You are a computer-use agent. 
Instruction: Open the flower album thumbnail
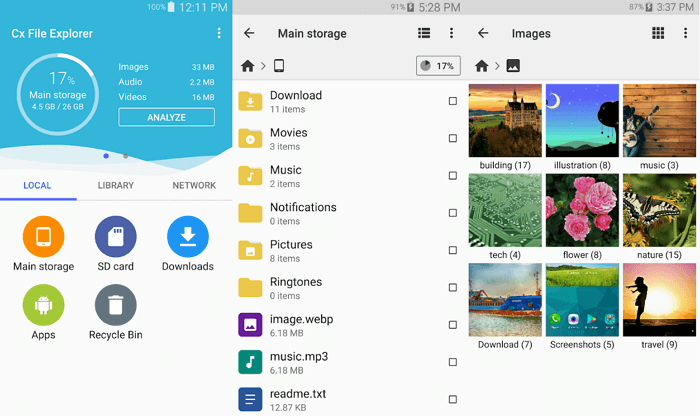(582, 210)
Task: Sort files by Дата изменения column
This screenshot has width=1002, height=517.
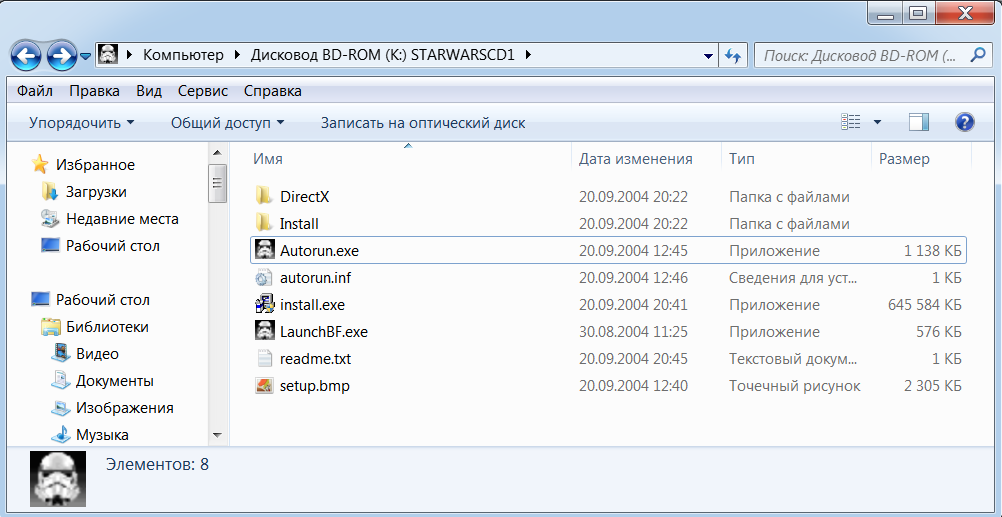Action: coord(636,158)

--

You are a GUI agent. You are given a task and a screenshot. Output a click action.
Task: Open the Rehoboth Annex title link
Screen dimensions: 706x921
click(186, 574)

Task to complete »
Turn the lines from the one containing "You are a GUI" through the one containing "click(186, 574)", inclusive, into a numbered list, omitting any blank lines.

The response »
1. You are a GUI agent. You are given a task and a screenshot. Output a click action.
2. Task: Open the Rehoboth Annex title link
3. Screen dimensions: 706x921
4. click(186, 574)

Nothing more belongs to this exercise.